# BACON wrapped FISH and SHRIMP



## miamirick (Jul 12, 2011)

a buddy caught some fish last friday so we decide to smoke some of it with a few other things

The fish fillets into a jerk marinade for the night








Threw on some shrimp with plantain slices and wrapped with bacon,  shrimmp were marinaded in terriaki for a couple hours







fish fillets wrapped in the bacon







a few of them wrapped and into the smoker early in the day for a snack







right out of the smoker







fresh out of the smoker about one hour







heres a final shot







they made a very tasty snack as we played monopoly

thanks for looking


----------



## meateater (Jul 12, 2011)

Man that looks great!


----------



## fpnmf (Jul 12, 2011)

MMMMMM.......... fish, shrimp and bacon....awesome!!

Craig


----------



## houston smoker (Jul 12, 2011)

make me a plate!!!!!  Shrimp look soooo good!!


----------



## pittman (Jul 18, 2011)

I likey!


----------



## teeznuts (Jul 18, 2011)

Amazing! I have to try this soon.


----------



## realtorterry (Jul 18, 2011)

Are you kidding!

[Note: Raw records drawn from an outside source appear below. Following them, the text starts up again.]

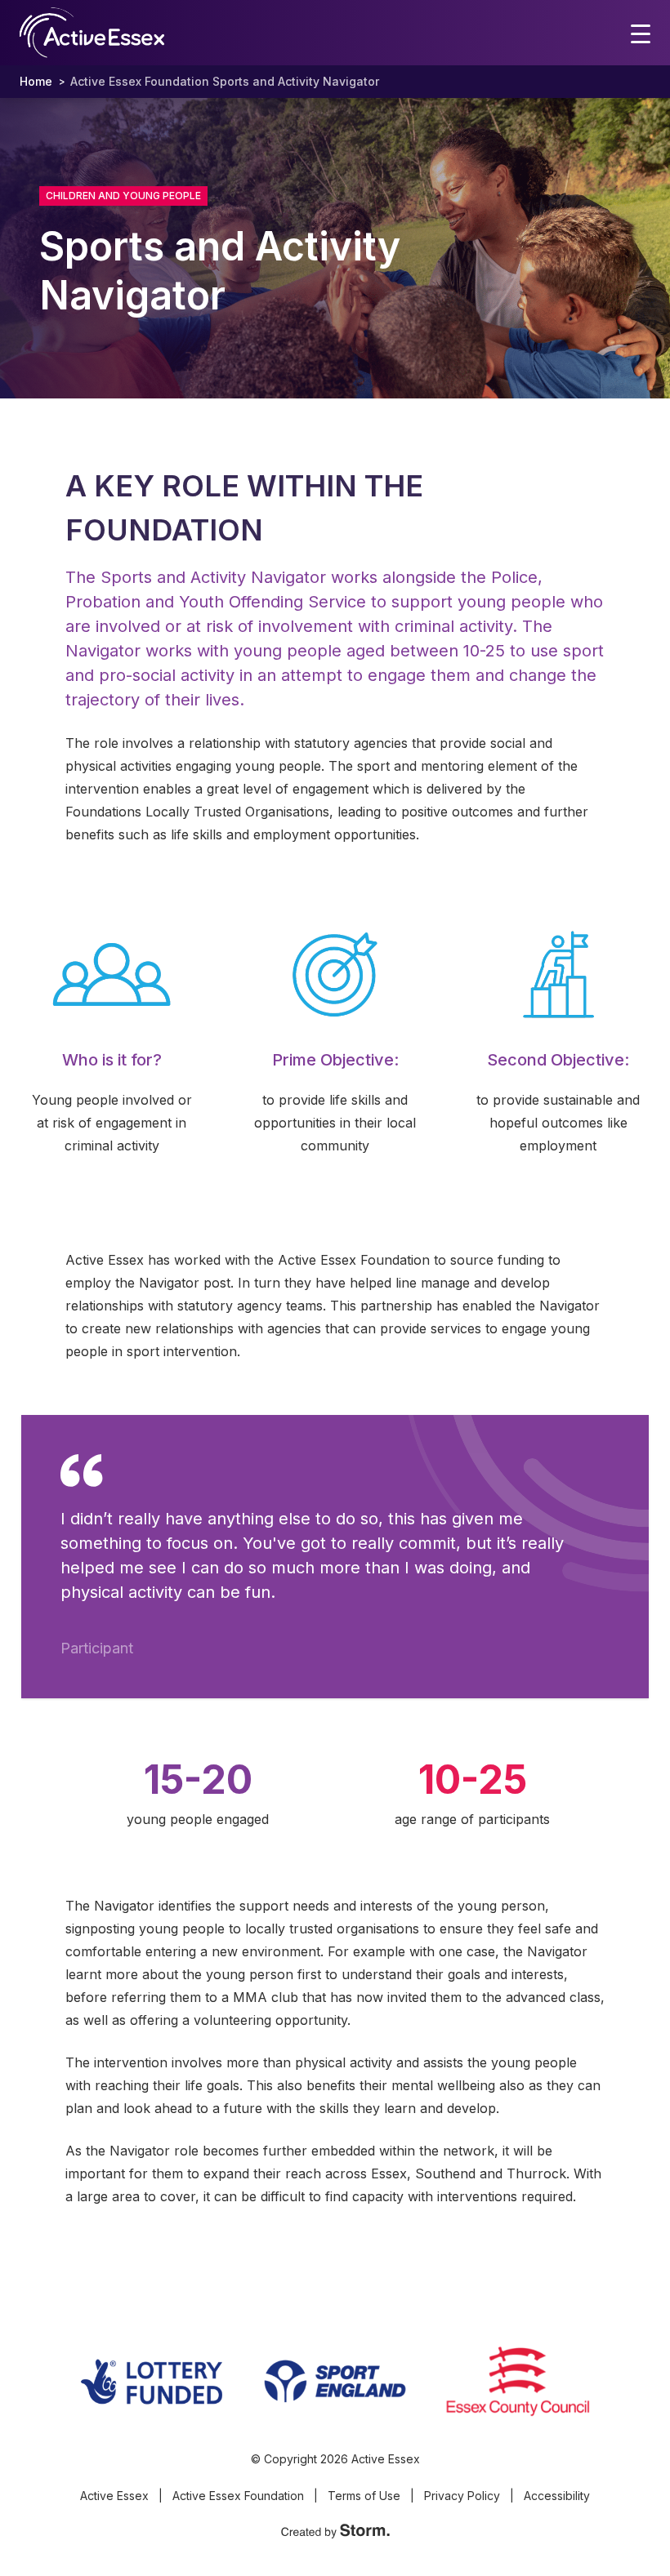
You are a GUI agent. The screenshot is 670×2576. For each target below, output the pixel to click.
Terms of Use (364, 2496)
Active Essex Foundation (238, 2496)
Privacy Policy (462, 2496)
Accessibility (557, 2496)
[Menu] (640, 32)
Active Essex (114, 2496)
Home (36, 81)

Simply awesome friend!! I love it!!! 

How was the plantains against the teriyaki?


----------



## SmokinAl (Jul 19, 2011)

That's some good stuff Rick!


----------



## Bearcarver (Jul 19, 2011)

Looks Great !!

Awesome BearView too!!!

One hour in smoker?---What temp?

Thanks Rick!

Bear


----------



## loosechangedru (Jul 24, 2011)

im gonna have to make these in bulk! looks awesome!


----------



## eman (Jul 25, 2011)

Looks great from where i sit.

 That spanish mackrel filets???


----------